Tests Are Your Data Quality Guarantee

Without tests, a broken upstream change silently corrupts your Gold layer. With tests, dbt catches it before analysts see bad numbers. Tests are not optional — they're what separates a production-grade dbt project from a collection of SQL files.


1. Types of dbt Tests

| Type | Definition | Example | |------|-----------|---------| | Generic (schema) | Reusable, applied via YAML | not_null, unique, accepted_values | | Singular | One-off SQL — fails if any row returned | Check revenue never negative | | Custom generic | Reusable macro in tests/ | Your own is_valid_email test | | dbt-expectations | 50+ expectations library | Pytest-style expectations |


2. Generic Schema Tests

The four built-in generic tests:

YAML
# models/staging/schema.yml
version: 2

models:
  - name: stg_orders
    columns:

      - name: order_id
        tests:
          - not_null             # column has no NULLs
          - unique               # no duplicate values

      - name: customer_id
        tests:
          - not_null
          - relationships:       # FK integrity check
              to: ref('stg_customers')
              field: customer_id

      - name: status
        tests:
          - accepted_values:     # whitelist of allowed values
              values: [pending, processing, shipped, delivered, cancelled]
              quote: true        # wrap values in quotes in SQL

      - name: amount_usd
        tests:
          - not_null

Run tests:

Bash
dbt test                               # all tests
dbt test --select stg_orders           # tests for one model
dbt test --select source:raw.orders    # tests on a source
dbt test --select test_type:generic    # only generic tests

3. Configuring Test Severity and Thresholds

Not all failures need to halt the pipeline:

YAML
- name: amount_usd
  tests:
    - not_null:
        config:
          severity: error       # halt the run (default)

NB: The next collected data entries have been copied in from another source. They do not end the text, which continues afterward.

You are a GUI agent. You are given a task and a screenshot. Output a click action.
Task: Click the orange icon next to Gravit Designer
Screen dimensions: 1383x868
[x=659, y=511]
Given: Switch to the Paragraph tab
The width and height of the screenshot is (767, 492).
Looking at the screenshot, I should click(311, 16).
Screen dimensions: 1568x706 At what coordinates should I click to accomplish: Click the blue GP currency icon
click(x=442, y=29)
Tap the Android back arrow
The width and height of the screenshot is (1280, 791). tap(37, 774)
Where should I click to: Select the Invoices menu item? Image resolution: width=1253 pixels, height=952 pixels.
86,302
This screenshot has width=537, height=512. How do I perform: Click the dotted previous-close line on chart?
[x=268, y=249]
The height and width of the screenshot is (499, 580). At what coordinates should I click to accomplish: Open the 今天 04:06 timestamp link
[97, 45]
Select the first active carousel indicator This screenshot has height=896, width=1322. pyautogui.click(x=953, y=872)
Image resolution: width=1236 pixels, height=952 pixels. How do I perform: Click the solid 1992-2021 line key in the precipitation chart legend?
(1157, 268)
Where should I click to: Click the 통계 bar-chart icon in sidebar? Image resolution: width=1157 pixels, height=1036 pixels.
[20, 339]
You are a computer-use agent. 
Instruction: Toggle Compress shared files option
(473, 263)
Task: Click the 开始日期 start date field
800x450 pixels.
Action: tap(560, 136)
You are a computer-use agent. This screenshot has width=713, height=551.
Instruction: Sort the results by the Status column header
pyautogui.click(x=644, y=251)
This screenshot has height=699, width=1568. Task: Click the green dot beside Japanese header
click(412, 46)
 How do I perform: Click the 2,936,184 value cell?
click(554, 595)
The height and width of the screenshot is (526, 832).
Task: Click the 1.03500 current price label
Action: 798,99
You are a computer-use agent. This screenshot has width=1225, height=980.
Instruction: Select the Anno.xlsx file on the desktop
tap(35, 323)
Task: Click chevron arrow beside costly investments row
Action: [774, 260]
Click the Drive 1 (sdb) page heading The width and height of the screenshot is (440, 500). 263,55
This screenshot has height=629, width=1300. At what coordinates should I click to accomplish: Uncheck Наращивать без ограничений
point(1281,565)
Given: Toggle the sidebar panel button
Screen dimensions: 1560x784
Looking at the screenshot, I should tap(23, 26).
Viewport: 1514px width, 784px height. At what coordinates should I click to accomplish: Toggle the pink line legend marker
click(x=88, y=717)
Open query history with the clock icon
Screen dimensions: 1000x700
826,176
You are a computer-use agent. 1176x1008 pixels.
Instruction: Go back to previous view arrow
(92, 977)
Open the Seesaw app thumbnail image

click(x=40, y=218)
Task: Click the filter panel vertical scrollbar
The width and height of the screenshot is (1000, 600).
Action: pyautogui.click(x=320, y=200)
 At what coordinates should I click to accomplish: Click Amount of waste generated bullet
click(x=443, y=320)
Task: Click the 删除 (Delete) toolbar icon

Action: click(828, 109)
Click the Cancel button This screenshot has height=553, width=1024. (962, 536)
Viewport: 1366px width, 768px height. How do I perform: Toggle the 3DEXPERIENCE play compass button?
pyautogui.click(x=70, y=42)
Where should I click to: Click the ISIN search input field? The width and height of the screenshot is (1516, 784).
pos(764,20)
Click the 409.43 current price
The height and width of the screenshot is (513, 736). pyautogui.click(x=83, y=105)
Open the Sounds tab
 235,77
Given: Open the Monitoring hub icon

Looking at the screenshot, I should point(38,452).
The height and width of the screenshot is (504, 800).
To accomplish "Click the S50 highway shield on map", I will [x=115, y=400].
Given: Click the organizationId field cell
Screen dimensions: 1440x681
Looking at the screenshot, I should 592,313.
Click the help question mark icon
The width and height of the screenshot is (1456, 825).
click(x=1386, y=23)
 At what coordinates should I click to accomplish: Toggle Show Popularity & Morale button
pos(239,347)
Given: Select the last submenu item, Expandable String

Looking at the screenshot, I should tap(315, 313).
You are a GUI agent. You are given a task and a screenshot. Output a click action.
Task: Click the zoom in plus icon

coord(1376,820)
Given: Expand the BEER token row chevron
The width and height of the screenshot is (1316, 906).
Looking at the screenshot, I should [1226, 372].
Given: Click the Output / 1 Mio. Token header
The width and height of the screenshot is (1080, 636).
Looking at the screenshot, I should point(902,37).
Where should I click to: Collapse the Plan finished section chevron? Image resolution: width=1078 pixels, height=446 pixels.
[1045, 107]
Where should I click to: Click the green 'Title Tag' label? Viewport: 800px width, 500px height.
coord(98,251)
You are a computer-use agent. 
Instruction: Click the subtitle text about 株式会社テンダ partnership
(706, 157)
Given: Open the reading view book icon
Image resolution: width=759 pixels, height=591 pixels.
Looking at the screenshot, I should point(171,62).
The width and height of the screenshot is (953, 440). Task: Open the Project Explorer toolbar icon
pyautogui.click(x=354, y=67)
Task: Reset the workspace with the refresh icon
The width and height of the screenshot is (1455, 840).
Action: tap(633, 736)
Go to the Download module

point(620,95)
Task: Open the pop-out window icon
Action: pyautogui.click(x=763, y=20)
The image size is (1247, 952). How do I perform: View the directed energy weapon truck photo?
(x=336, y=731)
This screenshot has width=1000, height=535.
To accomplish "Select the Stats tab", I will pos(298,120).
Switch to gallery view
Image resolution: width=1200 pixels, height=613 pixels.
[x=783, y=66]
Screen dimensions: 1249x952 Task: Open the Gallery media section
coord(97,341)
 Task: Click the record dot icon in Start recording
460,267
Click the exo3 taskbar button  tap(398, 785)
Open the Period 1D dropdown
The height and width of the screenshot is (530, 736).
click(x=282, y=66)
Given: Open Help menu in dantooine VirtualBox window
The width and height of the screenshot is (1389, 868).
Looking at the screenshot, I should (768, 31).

    - dbt_utils.expression_is_true:
        expression: ">= 0"
        config:
          severity: warn        # log warning, don't fail the run

- name: email
  tests:
    - not_null:
        config:
          severity: error
          error_if: ">10"       # fail only if more than 10 rows null
          warn_if: ">1"         # warn if more than 1 row null

4. Singular Tests — One-Off SQL Tests

A singular test is a SQL file that should return 0 rows. If it returns any rows, the test fails.

SQL
-- tests/assert_positive_revenue.sql
-- Fails if any order has negative revenue
SELECT
    order_id,
    amount_usd
FROM {{ ref('fct_orders') }}
WHERE amount_usd < 0
SQL
-- tests/assert_order_count_reasonable.sql
-- Fails if today's order count is less than 50% of yesterday's (anomaly detection)
WITH today AS (
    SELECT COUNT(*) AS cnt
    FROM {{ ref('fct_orders') }}
    WHERE DATE_TRUNC('day', created_at) = CURRENT_DATE
),
yesterday AS (
    SELECT COUNT(*) AS cnt
    FROM {{ ref('fct_orders') }}
    WHERE DATE_TRUNC('day', created_at) = CURRENT_DATE - 1
)
SELECT 'anomaly' AS issue
FROM today, yesterday
WHERE today.cnt < yesterday.cnt * 0.5
  AND yesterday.cnt > 0
SQL
-- tests/assert_revenue_not_negative_by_market.sql
-- Test with config
{{ config(severity='warn', tags=['revenue']) }}

SELECT
    c.country_code,
    SUM(o.amount_usd) AS total_revenue
FROM {{ ref('fct_orders') }} o
JOIN {{ ref('dim_customers') }} c ON o.customer_id = c.customer_id
GROUP BY 1
HAVING SUM(o.amount_usd) < 0

5. dbt-utils and dbt-expectations

Install the most useful test packages:

YAML
# packages.yml
packages:
  - package: dbt-labs/dbt_utils
    version: [">=1.0.0", "<2.0.0"]

  - package: calogica/dbt_expectations
    version: [">=0.10.0", "<1.0.0"]
Bash
dbt deps    # install packages

dbt_utils tests

YAML
columns:
  - name: amount_usd
    tests:
      - dbt_utils.expression_is_true:
          expression: ">= 0"

      - dbt_utils.not_constant           # column isn't always the same value

  - name: created_at
    tests:
      - dbt_utils.not_null_proportion:   # at most 5% nulls allowed
          at_least: 0.95

models:
  - name: fct_orders
    tests:
      - dbt_utils.unique_combination_of_columns:
          combination_of_columns:
            - order_id
            - product_id              # composite uniqueness

      - dbt_utils.recency:
          datepart: hour
          field: created_at
          interval: 6               # data must be < 6 hours old

dbt_expectations tests

YAML
columns:
  - name: email
    tests:
      - dbt_expectations.expect_column_values_to_match_regex:
          regex: "^[^@]+@[^@]+\\.[^@]+$"

  - name: amount_usd
    tests:
      - dbt_expectations.expect_column_values_to_be_between:
          min_value: 0.01
          max_value: 1000000

      - dbt_expectations.expect_column_mean_to_be_between:
          min_value: 50
          max_value: 500

      - dbt_expectations.expect_column_stdev_to_be_between:
          max_value: 1000

  - name: order_id
    tests:
      - dbt_expectations.expect_column_values_to_match_regex:
          regex: "^ORD-[A-Z0-9]+$"

models:
  - name: fct_orders
    tests:
      - dbt_expectations.expect_table_row_count_to_be_between:
          min_value: 100
          max_value: 10000000

      - dbt_expectations.expect_table_columns_to_match_set:
          column_list: [order_id, customer_id, amount_usd, status, created_at]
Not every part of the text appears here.